Wan – Halklar Önderi Abdullah Öcalan üzerindeki tecridin kaldırılması amacıyla Demokratik Toplum Kongresi (DTK) ve Halkların Demokratik Partisi ( HDP) Colemêrg Milletvekili Leyla Güven’in başlattığı açlık grevi eylemi 155’nci gününe girerken, açlık grevine cezaevlerindeki tutsaklarda destek vermeye devam ediyor. Binleri aşan tutsak açlık grevine girerken devletin sessiz kalmasına tepki gösteren tutsak yakınları, Wan’da HDP İpekyolu ilçe binasında 3 günlük açlık grevi eylemi başlattı.
Eyleme, HDP Wan Milletvekili Muazzez Orhan, HDP İpekyolu ve Tuşba ilçe eşbakanları, HDP Wan İl eşbaşkanları Ümit Dede ve Yadişen Karabulak, Demokratik Bölgeler Partisi (DBP) Wan İl Eşbaşkanı Ökkeş Kawa, Demokratik Toplum Kongresi (DTK) üyesi Mukkades Karakoç, Tutuklu Aileler Derneği (TUAYDER) eşbaşkanları ve HDP Gençlik Meclisi üyeleri katıldı.
Eylem öncesinde açıklama yapan Muazzez, “Hakkari milletvekili Sayın Leyla Güven’in PKK Lideri Abdullah Öcalan üzerindeki ağırlaştırılmış tecridin kaldırılmasına yönelik başlattığı açlık grevinin 155’nci günü. 155 gündür maalesef tamamı ile yaşam hakkının ihlali olan tecride yönelik başlatılan bu eylem duyulmadı, görünmedi ve gerekli adımlar atılmadı. Bugün Türkiye’deki bütün cezaevlerinde 5 bini aşkın siyasi tutuklu süresiz ve dönüşümsüz açlık grevine devam etmekte. 1 Mart’tan itibaren başlayan Diyarbakır milletvekilimiz Sayın Dersim Dağ ve 8 Mart itibariyle Van milletvekillerimiz Tayip Temel ve Murat Sarısaç da katıldı” diye kaydetti.
‘Tecrit insanlık suçudur’
Muazzez devamında açlık grevlerine karşı sessizliğe ses vermek için 3 günlük bir açlık grevinin başlatılacağını belirterek, “Buradan tekrar tüm yetkililere sesleniyoruz! Tecrit bir insanlık suçudur. Yaşam hakkının ihlalidir. Cezaevlerinde 7 tutuklu fedai bir eylemle yaşamına son vererek bu tecride dikkat çekmek istedi. Ancak hala devlet, yetkililer, Adalet Bakanlığı bu sesi duymamaya, bu açlık grevlerine ilişkin bir yasal adım atmama yönünde direnmektir” dedi.

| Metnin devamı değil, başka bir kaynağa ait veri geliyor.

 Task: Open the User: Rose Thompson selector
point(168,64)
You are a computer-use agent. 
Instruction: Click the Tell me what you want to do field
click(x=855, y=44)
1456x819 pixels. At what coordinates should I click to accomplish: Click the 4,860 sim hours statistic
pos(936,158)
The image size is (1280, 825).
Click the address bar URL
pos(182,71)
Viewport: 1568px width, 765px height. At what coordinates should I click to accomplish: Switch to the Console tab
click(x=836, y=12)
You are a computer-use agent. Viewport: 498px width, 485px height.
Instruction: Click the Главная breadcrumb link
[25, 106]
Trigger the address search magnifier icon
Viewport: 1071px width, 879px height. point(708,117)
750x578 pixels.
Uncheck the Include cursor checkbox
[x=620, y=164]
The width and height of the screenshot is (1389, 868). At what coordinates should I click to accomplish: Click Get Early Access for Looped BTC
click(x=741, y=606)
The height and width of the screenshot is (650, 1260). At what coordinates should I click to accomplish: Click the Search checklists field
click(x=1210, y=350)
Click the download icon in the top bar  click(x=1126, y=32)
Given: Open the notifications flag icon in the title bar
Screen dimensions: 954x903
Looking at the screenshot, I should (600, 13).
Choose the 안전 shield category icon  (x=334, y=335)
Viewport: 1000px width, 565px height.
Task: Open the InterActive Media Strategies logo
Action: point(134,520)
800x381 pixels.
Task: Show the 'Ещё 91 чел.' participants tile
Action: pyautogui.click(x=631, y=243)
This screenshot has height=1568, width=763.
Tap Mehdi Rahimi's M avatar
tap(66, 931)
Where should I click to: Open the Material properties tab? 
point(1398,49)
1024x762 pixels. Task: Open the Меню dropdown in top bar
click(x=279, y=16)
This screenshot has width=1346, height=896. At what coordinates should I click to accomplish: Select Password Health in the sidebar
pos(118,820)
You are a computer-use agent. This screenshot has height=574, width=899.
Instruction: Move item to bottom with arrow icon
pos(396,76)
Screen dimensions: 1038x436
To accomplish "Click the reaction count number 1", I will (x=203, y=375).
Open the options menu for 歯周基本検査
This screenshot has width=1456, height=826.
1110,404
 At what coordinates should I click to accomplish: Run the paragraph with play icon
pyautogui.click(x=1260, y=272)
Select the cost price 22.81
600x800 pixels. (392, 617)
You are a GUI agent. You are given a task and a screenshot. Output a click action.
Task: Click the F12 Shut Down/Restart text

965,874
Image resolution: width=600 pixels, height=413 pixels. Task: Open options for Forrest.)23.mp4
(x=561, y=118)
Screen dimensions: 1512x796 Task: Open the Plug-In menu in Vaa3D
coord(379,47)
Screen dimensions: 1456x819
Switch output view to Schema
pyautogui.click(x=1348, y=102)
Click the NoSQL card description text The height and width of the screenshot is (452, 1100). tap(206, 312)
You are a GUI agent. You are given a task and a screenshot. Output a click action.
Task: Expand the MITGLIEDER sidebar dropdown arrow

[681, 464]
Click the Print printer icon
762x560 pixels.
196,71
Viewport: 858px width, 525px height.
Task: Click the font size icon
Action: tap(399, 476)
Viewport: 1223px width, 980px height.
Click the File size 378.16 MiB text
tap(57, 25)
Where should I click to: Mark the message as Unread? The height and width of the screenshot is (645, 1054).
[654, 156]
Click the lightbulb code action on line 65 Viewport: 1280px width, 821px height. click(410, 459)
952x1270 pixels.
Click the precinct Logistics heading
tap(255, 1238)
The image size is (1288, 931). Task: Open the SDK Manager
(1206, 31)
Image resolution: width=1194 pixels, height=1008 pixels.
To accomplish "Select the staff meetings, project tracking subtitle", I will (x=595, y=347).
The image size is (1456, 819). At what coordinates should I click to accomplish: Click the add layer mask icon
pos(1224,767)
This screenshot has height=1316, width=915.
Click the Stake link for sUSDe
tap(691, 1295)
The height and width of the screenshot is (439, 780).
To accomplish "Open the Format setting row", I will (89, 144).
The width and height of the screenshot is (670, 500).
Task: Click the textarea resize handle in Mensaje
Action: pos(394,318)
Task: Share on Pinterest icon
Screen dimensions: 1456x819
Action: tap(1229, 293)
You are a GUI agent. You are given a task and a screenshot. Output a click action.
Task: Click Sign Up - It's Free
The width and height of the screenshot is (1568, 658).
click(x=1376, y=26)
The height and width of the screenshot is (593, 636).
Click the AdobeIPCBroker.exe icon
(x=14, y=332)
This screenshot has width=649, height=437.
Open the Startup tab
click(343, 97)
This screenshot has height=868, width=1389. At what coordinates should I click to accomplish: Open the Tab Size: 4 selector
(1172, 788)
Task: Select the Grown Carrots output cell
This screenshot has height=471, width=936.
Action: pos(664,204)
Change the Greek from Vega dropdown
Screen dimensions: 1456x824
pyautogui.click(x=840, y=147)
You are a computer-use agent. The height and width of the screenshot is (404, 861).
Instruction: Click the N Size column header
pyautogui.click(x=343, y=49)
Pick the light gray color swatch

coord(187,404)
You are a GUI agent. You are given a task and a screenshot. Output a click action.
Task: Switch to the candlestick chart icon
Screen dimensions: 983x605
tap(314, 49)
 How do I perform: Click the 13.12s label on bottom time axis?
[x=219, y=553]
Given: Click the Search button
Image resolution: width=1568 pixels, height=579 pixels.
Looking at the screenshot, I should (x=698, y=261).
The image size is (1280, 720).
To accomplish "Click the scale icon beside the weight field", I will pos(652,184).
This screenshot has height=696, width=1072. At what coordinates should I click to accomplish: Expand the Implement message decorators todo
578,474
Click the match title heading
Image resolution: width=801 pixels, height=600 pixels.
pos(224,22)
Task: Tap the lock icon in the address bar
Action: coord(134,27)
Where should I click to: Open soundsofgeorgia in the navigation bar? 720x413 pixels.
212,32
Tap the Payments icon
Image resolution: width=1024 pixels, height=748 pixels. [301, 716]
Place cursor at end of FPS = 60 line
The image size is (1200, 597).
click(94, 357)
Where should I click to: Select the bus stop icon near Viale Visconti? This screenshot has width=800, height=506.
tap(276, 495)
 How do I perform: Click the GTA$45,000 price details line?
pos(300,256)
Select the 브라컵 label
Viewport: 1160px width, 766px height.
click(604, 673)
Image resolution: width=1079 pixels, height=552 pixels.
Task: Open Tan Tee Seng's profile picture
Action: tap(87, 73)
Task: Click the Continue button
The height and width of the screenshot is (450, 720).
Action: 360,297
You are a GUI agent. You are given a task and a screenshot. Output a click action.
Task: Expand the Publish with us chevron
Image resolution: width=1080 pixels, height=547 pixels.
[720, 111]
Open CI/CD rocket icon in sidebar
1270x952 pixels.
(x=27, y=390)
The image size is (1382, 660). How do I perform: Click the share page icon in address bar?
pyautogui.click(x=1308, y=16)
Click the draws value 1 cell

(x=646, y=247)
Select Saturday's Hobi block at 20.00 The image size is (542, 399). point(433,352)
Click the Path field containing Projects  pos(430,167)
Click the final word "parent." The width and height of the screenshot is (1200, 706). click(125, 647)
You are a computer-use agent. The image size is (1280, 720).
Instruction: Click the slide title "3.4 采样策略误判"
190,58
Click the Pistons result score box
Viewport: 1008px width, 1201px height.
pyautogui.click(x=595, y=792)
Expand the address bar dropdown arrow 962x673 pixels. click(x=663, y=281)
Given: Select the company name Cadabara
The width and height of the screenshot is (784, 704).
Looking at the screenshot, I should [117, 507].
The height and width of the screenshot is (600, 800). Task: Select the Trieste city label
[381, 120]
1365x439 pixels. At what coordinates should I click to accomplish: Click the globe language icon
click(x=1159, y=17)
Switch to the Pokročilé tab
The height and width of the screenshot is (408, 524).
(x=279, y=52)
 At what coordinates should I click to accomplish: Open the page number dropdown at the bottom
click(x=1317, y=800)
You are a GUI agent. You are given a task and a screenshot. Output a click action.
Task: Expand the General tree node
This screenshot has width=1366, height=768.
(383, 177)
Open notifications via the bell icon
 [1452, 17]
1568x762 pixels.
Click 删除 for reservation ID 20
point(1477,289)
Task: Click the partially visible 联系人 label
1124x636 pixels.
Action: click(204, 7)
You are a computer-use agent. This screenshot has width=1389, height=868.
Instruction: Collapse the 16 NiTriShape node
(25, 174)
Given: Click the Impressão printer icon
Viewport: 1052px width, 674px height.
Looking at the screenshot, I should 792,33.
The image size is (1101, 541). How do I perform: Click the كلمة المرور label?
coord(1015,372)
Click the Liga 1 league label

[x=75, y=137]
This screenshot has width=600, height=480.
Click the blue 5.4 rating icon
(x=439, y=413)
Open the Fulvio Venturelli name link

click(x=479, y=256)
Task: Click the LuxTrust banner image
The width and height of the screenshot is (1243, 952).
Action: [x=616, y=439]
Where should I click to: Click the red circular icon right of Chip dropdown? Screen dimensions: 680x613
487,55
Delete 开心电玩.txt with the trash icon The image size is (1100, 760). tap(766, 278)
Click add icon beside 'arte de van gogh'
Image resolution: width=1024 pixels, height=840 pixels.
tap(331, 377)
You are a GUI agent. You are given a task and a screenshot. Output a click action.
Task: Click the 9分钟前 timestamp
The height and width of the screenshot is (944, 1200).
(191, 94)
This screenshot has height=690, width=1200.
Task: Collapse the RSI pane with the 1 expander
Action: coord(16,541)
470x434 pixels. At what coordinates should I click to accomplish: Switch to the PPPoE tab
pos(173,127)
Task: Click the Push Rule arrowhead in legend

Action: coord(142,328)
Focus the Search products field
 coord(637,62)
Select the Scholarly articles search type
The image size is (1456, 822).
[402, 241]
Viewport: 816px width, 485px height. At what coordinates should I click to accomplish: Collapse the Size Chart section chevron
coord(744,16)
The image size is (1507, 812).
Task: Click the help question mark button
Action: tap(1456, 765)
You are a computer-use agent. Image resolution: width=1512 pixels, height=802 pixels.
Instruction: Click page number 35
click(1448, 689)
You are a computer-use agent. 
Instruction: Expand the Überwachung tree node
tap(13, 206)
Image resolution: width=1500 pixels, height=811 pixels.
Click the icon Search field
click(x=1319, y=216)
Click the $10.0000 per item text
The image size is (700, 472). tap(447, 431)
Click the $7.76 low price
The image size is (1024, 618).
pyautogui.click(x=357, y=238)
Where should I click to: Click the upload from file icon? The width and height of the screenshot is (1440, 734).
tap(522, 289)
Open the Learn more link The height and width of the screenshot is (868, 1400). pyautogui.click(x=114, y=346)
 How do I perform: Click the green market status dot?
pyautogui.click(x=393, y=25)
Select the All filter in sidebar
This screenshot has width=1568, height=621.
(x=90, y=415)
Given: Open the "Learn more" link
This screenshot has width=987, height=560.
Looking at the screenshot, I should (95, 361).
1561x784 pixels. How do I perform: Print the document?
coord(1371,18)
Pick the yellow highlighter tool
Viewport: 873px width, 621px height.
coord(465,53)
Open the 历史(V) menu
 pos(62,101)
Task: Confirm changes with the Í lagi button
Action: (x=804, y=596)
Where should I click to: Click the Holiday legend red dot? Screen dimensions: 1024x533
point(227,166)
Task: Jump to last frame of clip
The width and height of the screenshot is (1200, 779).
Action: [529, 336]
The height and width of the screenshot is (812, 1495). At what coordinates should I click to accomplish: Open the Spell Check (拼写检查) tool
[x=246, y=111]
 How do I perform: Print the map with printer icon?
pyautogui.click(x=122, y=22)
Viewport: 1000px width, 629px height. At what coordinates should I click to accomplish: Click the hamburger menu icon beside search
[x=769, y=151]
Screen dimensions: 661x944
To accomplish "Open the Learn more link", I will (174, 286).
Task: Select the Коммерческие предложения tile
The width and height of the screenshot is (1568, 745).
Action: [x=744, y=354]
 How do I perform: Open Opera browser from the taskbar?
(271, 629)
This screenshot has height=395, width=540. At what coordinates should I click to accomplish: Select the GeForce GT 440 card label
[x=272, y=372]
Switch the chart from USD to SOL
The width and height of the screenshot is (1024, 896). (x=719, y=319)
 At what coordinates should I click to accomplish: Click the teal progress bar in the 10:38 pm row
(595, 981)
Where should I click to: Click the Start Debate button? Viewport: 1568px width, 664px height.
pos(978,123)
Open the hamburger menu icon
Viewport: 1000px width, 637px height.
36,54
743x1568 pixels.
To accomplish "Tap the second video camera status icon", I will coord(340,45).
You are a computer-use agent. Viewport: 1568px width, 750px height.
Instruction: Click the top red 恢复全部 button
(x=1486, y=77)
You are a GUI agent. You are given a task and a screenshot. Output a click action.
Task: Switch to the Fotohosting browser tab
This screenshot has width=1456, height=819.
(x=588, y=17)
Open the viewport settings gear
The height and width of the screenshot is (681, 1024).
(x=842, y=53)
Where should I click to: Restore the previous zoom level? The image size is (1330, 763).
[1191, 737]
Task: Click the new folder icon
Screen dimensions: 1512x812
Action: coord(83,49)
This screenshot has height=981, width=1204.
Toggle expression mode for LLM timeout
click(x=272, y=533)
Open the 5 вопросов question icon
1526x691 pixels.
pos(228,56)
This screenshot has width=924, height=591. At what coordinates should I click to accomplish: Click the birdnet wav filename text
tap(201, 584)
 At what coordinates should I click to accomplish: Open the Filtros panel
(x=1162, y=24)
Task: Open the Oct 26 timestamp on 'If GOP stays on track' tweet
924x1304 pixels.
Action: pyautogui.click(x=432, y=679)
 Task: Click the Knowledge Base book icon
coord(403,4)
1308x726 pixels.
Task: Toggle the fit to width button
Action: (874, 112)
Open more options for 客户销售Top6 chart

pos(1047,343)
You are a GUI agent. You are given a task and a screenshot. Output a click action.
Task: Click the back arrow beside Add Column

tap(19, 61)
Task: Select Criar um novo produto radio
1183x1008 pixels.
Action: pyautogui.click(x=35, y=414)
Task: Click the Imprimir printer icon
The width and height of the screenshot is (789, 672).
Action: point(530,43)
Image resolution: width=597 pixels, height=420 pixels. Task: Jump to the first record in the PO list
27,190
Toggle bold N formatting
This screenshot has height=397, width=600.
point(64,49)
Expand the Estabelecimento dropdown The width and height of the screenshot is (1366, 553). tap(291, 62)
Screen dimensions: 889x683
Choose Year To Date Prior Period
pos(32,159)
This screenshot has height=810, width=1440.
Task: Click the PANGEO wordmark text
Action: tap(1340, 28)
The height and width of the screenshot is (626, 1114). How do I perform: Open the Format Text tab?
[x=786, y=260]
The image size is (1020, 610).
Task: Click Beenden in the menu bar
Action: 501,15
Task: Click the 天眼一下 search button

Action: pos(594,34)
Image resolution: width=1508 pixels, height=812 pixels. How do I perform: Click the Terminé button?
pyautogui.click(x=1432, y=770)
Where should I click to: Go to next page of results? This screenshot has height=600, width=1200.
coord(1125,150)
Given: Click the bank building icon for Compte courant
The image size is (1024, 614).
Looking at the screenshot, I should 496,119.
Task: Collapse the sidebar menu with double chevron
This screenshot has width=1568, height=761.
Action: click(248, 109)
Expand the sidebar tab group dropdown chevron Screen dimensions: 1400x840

Adalet Bakanlığı’na ve yetkililere çağrıda bulunan Muazzez son olarak şunları söyledi:
“Biz buradan bir kez daha sesleniyoruz daha kötü sonuçlar çıkmadan, toplumsal barışın daha da kötü gitmemesi, halkların barış içinde birlikte yaşamasının önünün açılması için sadece temel hak olan insan haklarının hayata geçmesi yine kanunların uygulanması Ceza İnfaz Kanunu’nun yerine getirilmesinin talebinin bir an önce karşılık bulmasını ve gereken adımların atılması gerektiğini bir kez daha ifade ediyoruz. Bu açlık grevlerinin bu toplumdaki duyarsızlığın son bulması nedeniyle buradan başlatılan açlık grevleri eylemleri devam edecektir. Tüm toplumun tüm kesimi tüm demokratik güçleri bu sese ses olmayan bu sesi duyurmaya ve tamamı ile insan hakları olan ve temel yaşam hakkı olan, tecridin kaldırılmasına yönelik adımların atılması için bu sesi büyütmeye davet ediyoruz. Barış kardeşlik, birlikte aynı ülkede demokratik bir yaşamın inşası Ancak bu tecridin kırılmasıyla gerçekleştirilecektir. Tecrit Karanlığa götürür. Bu açlık grevlerinin sonlanması için Bizler buradan tekrar ses olmaya güç olmaya destek olmaya geldik tüm yetkililere bir kez daha çağırıyoruz bir an önce adım atılmalı kanunlar yerine getirilmelidir bu insan suçuna son verilmelidir.”
Açıklamanın ardından aileler, “Biji berxwedana zindana” ve “Siyasi tutsaklar onurumuzdur” sloganlarını attı.